## Prompt
Copy the records below exactly, starting at the line that contains "Image resolution: width=700" and ending at the line that contains "Task: Select the Package Size label"; leave out any pictures.

## Stored data
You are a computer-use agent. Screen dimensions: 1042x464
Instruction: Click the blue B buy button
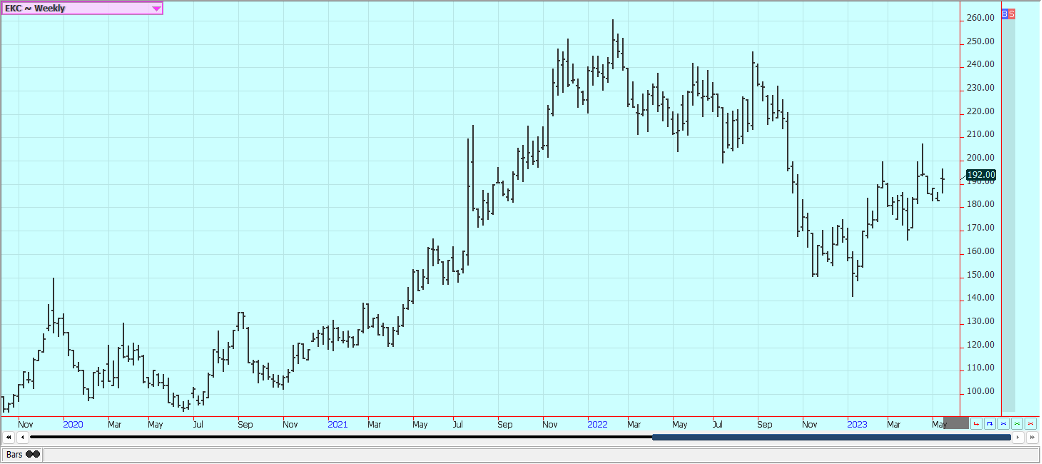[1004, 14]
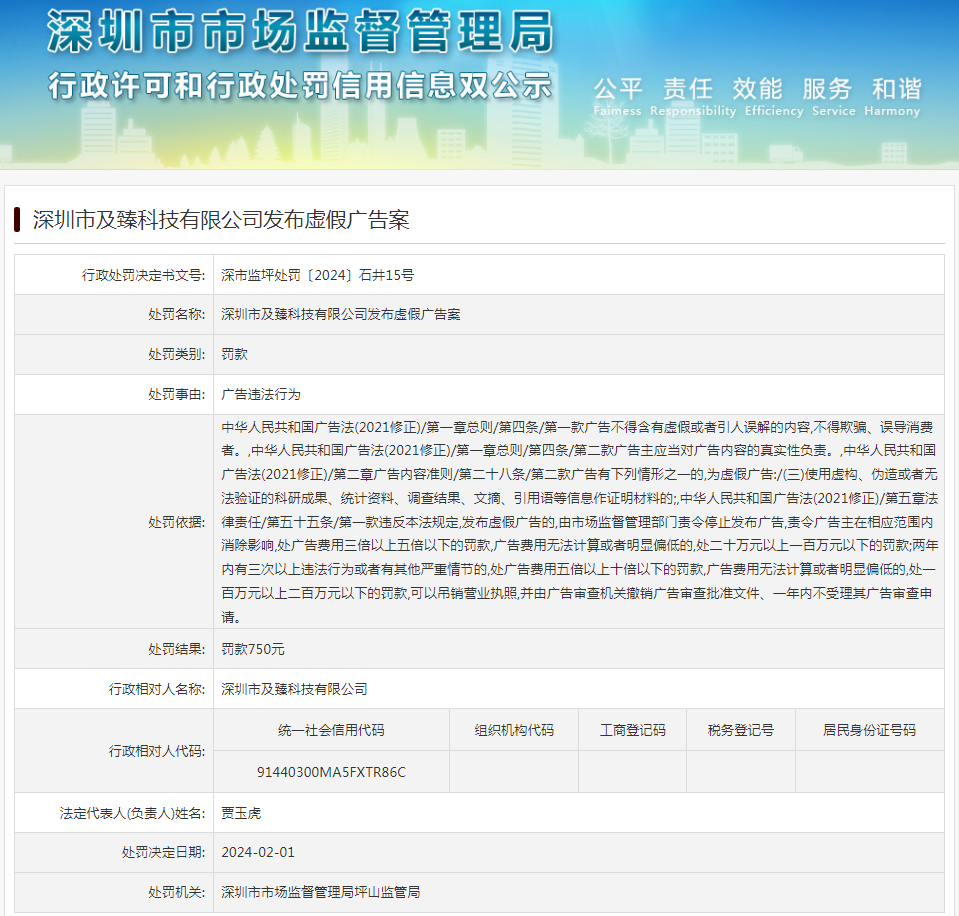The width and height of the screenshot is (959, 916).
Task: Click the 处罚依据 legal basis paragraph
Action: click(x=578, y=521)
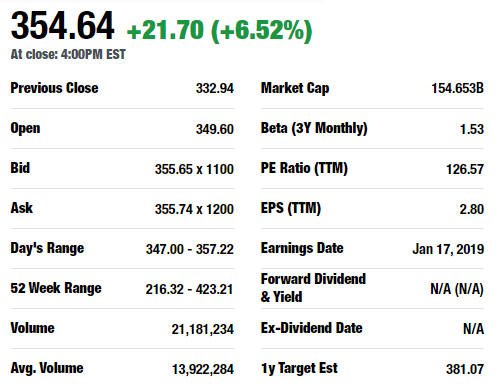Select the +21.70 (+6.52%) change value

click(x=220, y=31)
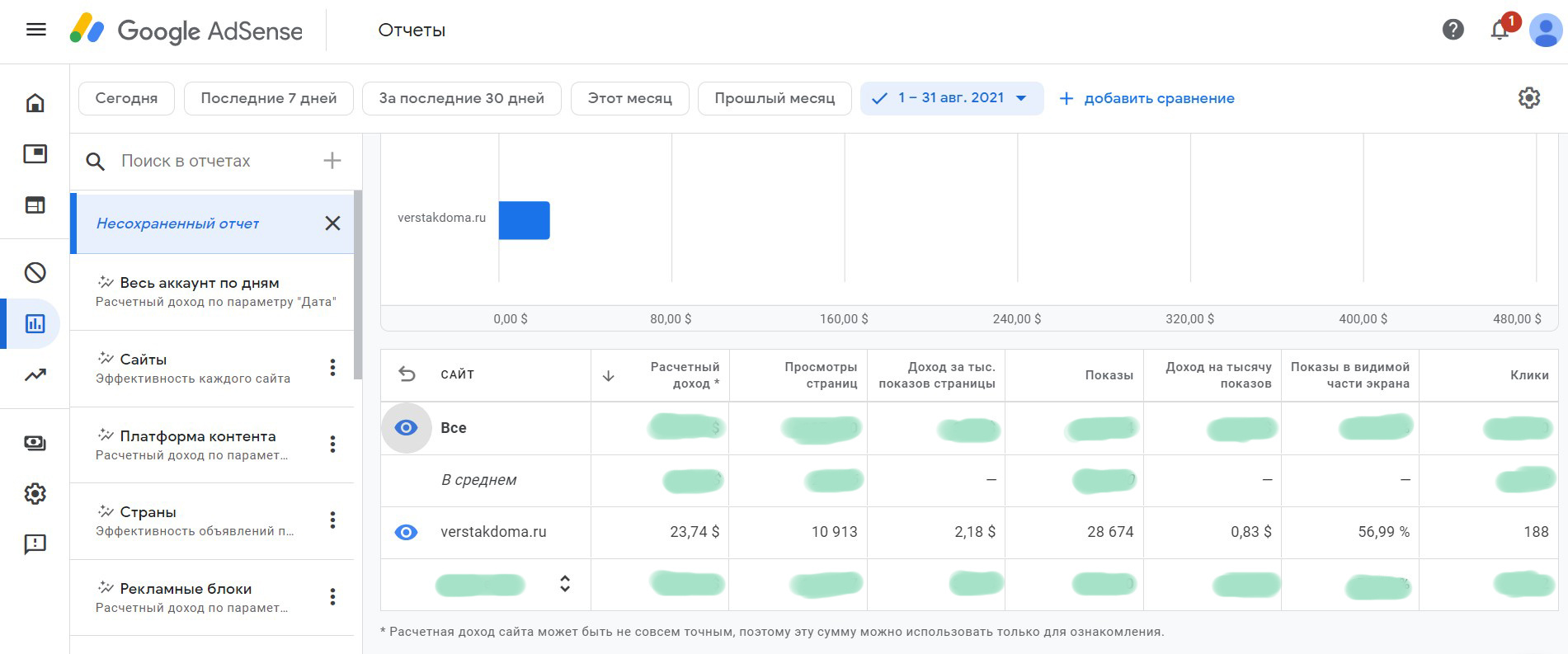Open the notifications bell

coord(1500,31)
--
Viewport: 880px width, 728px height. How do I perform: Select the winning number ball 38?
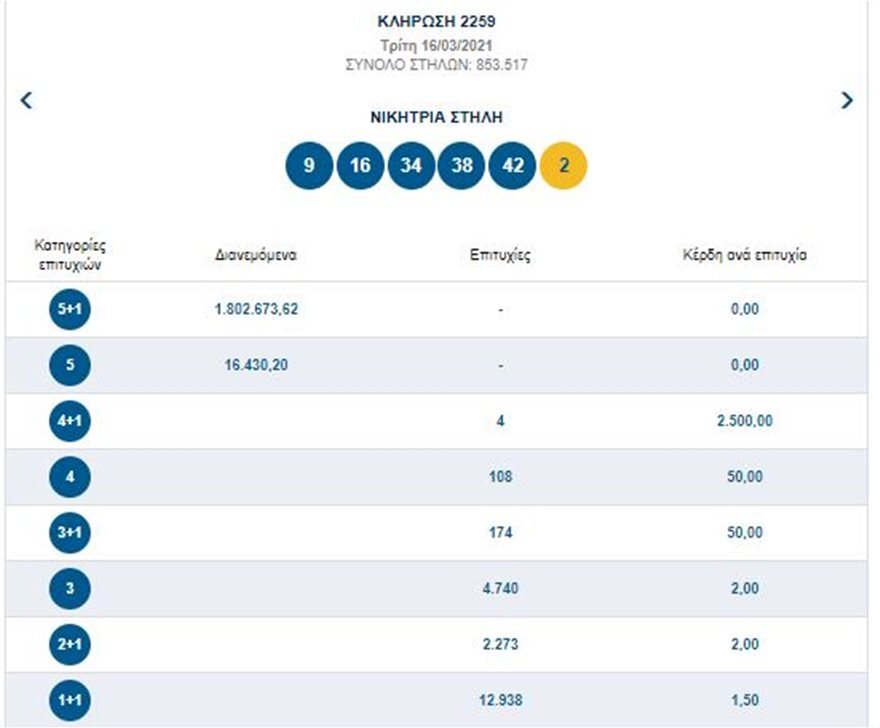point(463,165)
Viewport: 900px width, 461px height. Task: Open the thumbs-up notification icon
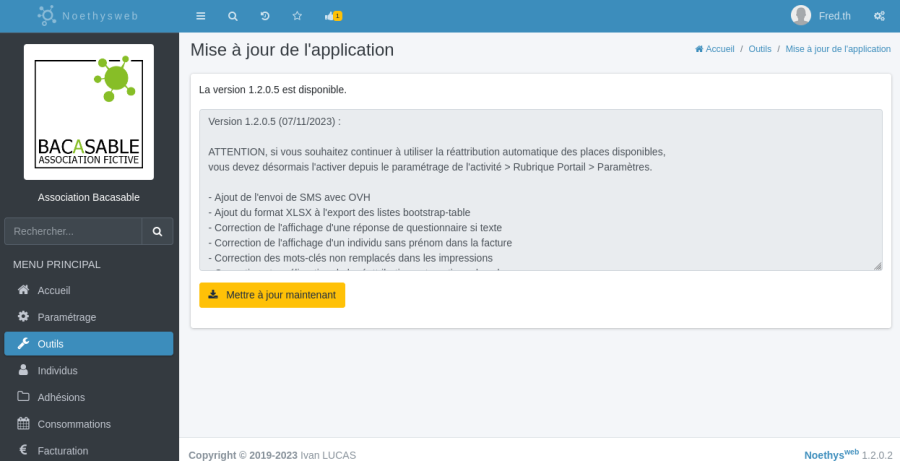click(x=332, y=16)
---
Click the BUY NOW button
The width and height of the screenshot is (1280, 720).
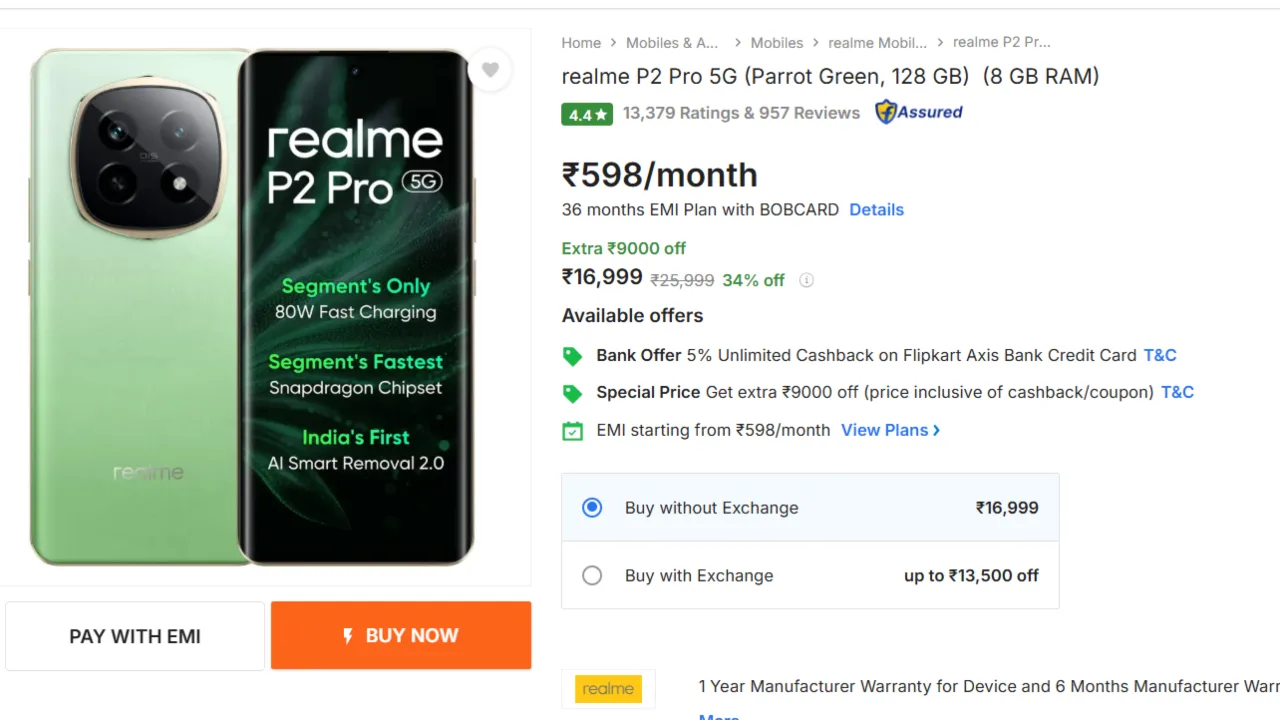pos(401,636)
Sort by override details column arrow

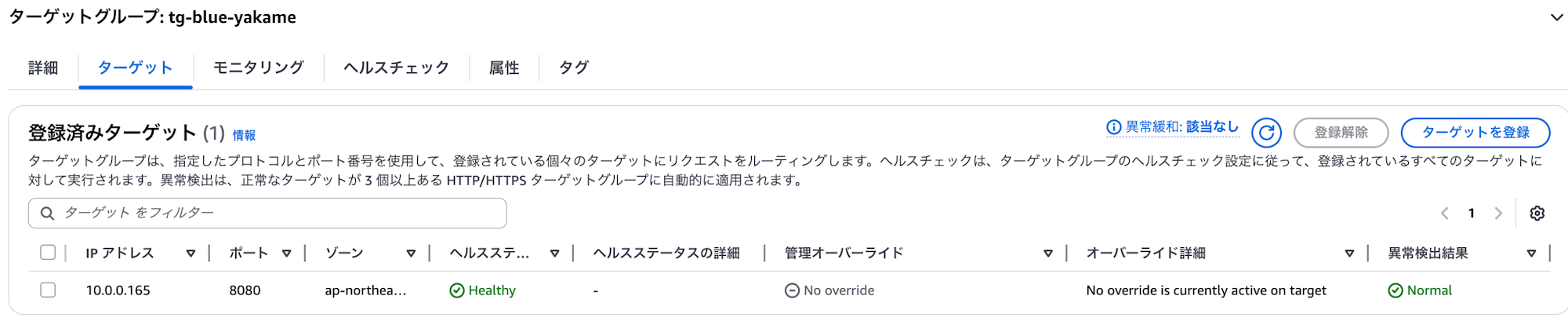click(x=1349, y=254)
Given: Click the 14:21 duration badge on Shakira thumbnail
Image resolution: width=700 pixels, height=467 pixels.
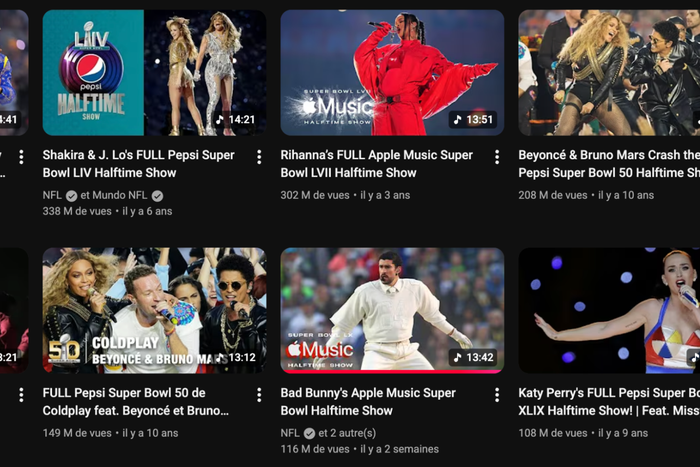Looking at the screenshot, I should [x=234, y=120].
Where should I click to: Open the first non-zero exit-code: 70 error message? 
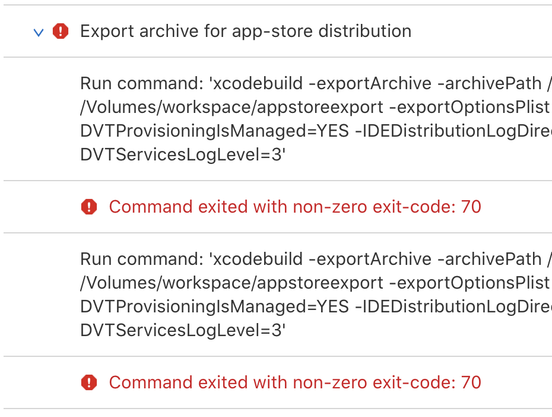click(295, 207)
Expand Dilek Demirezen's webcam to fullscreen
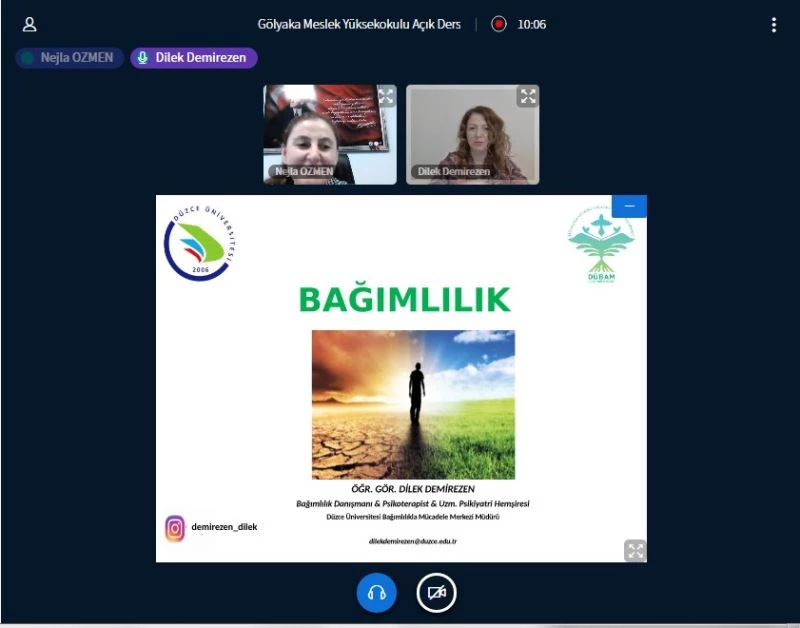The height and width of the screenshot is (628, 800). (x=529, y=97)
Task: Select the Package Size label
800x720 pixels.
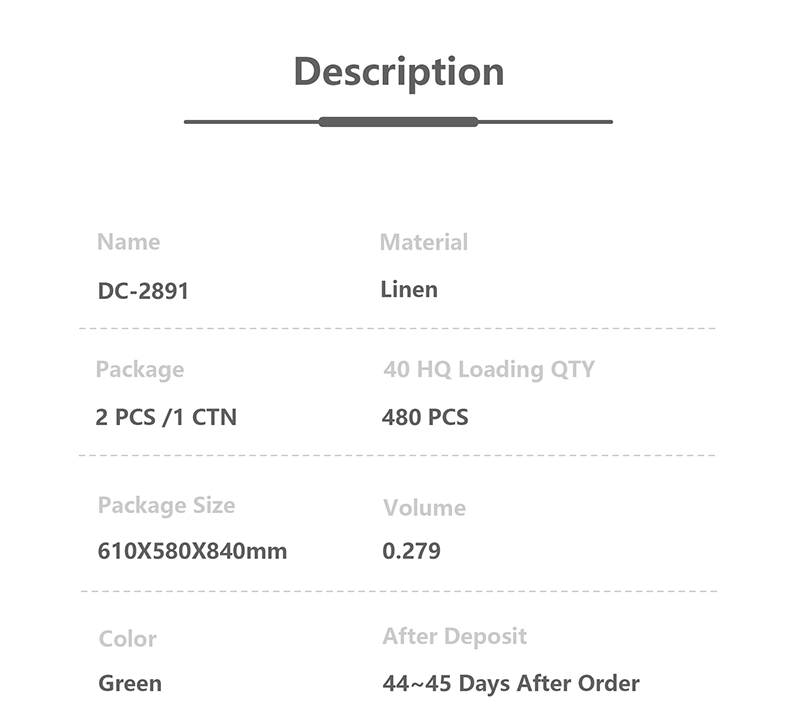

## Response to this exercise
Image resolution: width=700 pixels, height=467 pixels.
Looking at the screenshot, I should [x=234, y=120].
Where should I click to: Open the first non-zero exit-code: 70 error message? 
click(295, 207)
Expand Dilek Demirezen's webcam to fullscreen
The height and width of the screenshot is (628, 800). (x=529, y=97)
Task: Select the Package Size label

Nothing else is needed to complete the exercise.